ISTANBUL Syria's divided opposition leaders have failed to back a plan by their outgoing leader for President Bashar al-Assad to cede power gradually to end the country's civil war, highlighting the obstacles to international peace talks expected next month.
The 16-point plan proposed by Moaz Alkhatib, who resigned as head of the Western-backed opposition National Coalition in March, urges Assad to hand power to his deputy or prime minister and then go abroad with 500 members of his entourage.
Alkhatib's proposal appeared to win little support from other Syrian opposition figures at a three-day meeting in Istanbul to decide how to respond to a U.S.-Russian proposal to convene peace talks involving Assad's government next month.
The coalition is under international pressure to resolve internal divisions ahead of a conference Washington and Moscow see as crucial to hopes of ending two years of civil war which has allowed al-Qaeda linked militants a growing role in Syria.
Looming large over the Istanbul meeting, which began on Thursday, is the shadow of Saudi Arabia, the main Arab backer of the opposition, which according to coalition sources is pushing to have the transfer of power in Syria top the agenda in Geneva.
"Saudi Arabia is not happy that Geneva does not look like it will lead with the exit of Assad on day one," a senior coalition source said.
Opposition leaders said the coalition was likely to attend the planned peace conference, which could take part in Geneva in the coming weeks, but doubted it would produce any immediate deal on Assad's departure.
Coalition spokesman Khaled Saleh said the 60-member body supports "any conference that helps transition the situation into an elective government away from the dictatorship" but would not go without indications Assad is on his way out.
Assad, who has defied Western and Arab calls for him to go, has not confirmed his government would attend the peace talks, although Russia said on Friday his administration had agreed in principle to attend.
Syria's opposition in exile also aims to elect a coherent leadership during the talks in Istanbul.
It has been rudderless since the resignation in March of Alkhatib, a respected Damascene cleric, who had floated two initiatives for Assad to leave power peacefully.
His latest plan, posted on his Facebook page, calls on Assad to step down in favour of Prime Minister Wael al-Halki or Vice-President Farouq al-Shara, a veteran politician who has kept a low profile since the revolt began in March 2011, prompting opposition claims last year that he planned to defect.
Alkhatib said Assad should respond within 20 days and that he should then be given a month to dissolve parliament.
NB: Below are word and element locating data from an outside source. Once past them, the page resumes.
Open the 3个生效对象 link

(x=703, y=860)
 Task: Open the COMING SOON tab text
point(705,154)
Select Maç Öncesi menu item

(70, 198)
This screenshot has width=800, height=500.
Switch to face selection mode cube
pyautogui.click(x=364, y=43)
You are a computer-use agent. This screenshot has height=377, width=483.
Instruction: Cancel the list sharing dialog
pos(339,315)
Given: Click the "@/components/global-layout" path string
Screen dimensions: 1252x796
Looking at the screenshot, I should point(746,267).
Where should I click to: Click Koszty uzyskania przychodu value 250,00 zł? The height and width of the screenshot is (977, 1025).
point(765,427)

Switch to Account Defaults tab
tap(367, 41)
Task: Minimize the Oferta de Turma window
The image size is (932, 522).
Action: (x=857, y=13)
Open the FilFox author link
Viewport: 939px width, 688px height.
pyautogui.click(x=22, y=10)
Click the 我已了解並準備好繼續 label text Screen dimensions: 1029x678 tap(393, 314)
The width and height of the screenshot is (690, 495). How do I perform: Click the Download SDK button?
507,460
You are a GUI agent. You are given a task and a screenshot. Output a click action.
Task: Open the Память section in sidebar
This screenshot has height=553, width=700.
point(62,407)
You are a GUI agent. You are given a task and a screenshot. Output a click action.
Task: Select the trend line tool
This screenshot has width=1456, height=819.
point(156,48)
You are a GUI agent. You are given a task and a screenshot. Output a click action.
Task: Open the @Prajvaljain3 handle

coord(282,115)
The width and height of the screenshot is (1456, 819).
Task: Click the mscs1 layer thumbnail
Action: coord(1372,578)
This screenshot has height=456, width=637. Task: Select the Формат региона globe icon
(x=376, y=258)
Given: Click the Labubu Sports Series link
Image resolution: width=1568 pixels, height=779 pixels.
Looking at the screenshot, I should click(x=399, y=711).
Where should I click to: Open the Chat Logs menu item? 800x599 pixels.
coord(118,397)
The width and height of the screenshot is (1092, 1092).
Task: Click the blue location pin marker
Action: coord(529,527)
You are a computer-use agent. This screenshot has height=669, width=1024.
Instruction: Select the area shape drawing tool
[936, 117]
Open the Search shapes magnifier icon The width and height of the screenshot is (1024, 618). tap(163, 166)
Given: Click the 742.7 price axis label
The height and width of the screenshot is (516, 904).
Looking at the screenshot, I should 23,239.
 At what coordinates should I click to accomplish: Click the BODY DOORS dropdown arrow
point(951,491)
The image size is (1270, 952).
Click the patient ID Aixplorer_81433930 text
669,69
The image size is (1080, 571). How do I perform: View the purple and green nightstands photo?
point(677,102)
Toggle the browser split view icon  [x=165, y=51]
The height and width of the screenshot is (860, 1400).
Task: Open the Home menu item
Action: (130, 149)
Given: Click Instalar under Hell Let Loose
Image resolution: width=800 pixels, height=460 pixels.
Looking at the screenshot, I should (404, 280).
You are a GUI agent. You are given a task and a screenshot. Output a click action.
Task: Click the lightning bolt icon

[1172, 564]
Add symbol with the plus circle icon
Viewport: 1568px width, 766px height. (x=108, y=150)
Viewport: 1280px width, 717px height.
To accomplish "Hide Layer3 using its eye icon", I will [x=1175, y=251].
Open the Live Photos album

Once Assad had ceded power, his government should stay in office for 100 days and restructure the military before handing over to a transitional government "which should be agreed upon and negotiated within the framework of international assurances".
Opposition figures in Istanbul were dismissive.
"He has the right to submit papers to the meeting like any other member but his paper is heading directly to the dustbin of history. It is a repeat of his previous initiative which went nowhere," a senior coalition official said.
Assad and his father before him have ruled Syria for four decades. He has vowed to defeat what he calls the "terrorists" behind an uprising that began with months of peaceful protests. His violent response eventually ignited an armed revolt.
More than 80,000 people have been killed in what is now a full-scale civil war that has dragged in Lebanon's Hezbollah guerrillas and is spilling into other neighbouring countries.
Washington has pressured the opposition coalition to resolve its divisions and to expand to include more liberals who can act independently of Islamists.
"The international community is walking a little faster than the opposition. It wants to see a complete list of participants from the Syrian side for Geneva and this means that the coalition has to sort its affairs," a European diplomat said.
Burhan Ghalioun, a strong candidate to become the new head of the opposition, said the coalition was likely to agree to go to Geneva because it did not want Assad to gain political advantage from the meeting, although, he said, it was unlikely to produce any deal for a transition of power.
Other possible candidates include Ahmed Tumeh Kheder, a prominent opposition campaigner from the eastern province of Deir al-Zor, which borders Iraq's Sunni Muslim heartland; Louay al-Safi, a professor who has taught in the United States; and acting coalition president George Sabra, a Christian who led pro-democracy demonstrations early in the uprising.